SECURITIES AND EXCHANGE COMMISSION
WASHINGTON, DC 20549
FORM 8-A
FOR REGISTRATION OF CERTAIN CLASSES OF SECURITIES
PURSUANT TO SECTION 12(b) OR 12(g) OF THE
SECURITIES EXCHANGE ACT OF 1934
MICHIGAN BREWERY, INC.
(Exact Name of Registrant as Specified in its Charter)
MICHIGAN 38-3196031
(State of Incorporation or Organization) (I.R.S. Employer Identification No.)
1999 WALDEN DRIVE
GAYLORD, MICHIGAN 49735
(Address of prinicipal executive offices) (Zip Code)
If this Form relates to the registration of a class of debt securities and is
effective upon filing pursuant to General Instruction A(c)(1) please check the
following box. [ ]
If this Form relates to the registration of a class of debt securities and is to
become effective simultaneously with the effectiveness of a concurrent
registration statement under the Securities Act of 1933 pursuant to General
Instruction A(c)(2) please check the following box. [ ]
Securities to be registered pursuant to Section 12(b) of the Act:
Title of Each Class Name of Each Exchange on Which
to be so Registered Each Class is to be Registered
None None
Securities to be registered pursuant to Section 12(g) of the Act:
Units, each consisting of one share of Common Stock, $.01 par value, and one
Class A Warrant to purchase one share of Common Stock.
(Title of Class)
Common Stock, $.01 par value per share, issuable upon exercise of the Class A
Warrants.
(Title of Class)
ITEM I. DESCRIPTION OF REGISTRANT'S SECURITIES TO BE REGISTERED.

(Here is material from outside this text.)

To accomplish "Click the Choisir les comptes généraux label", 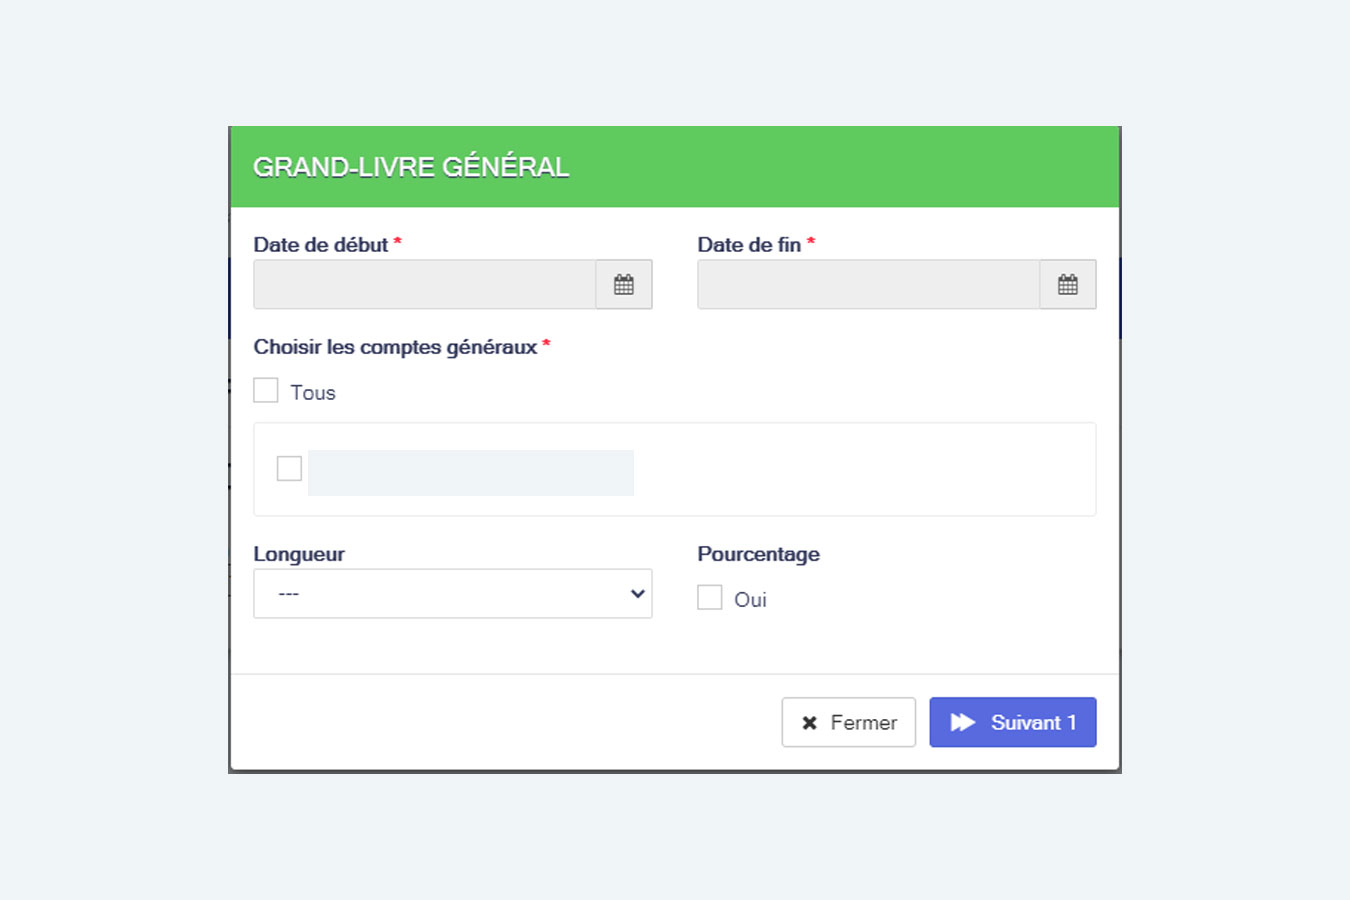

This Registration Statement relates to the Units and the Common Stock, $.01 par
value, of the Registrant. A description of the Registrant's Securities is
contained in the Prospectus under the caption "Description of Securities", which
is a part of the Registrant's Registration Statement on Form SB-2 (Registration
Statement No. 333-3548), filed with the Securities and Exchange Commission (the
"Commission") on April 15, 1996 and the Exhibits thereto, as amended, all of
which are incorporated herein by reference. Such description will also be
included in the form of Prospectus subsequently filed by the Registrant pursuant
to Rule 424(b), which Prospectus shall, upon filing, be deemed to be
incorporated by reference herein.
ITEM II. EXHIBITS
I. The following exhibits have heretofore been filed with the Commission
and are incorporated herein by reference.
A. Restated Articles of Incorporation, Exhibit 3.1 to
Registrant's Registration Statement on Form SB-2 filed April
15, 1996 (File No. 333-3548), as amended by Amendment No. 1
thereto filed with the Commission on May 24, 1996 and by
Amendment No. 2 thereto filed with the Commission on June 12,
1996.
B. Amended and Restated Bylaws, Exhibit 3.2 to Registrant's
Registration Statement on Form SB-2 filed April 15, 1996 (File
No. 333-3548), as amended by Amendment No. 1 thereto filed
with the Commission on May 24, 1996 and by Amendment No. 2
thereto filed with the Commission on June 12, 1996.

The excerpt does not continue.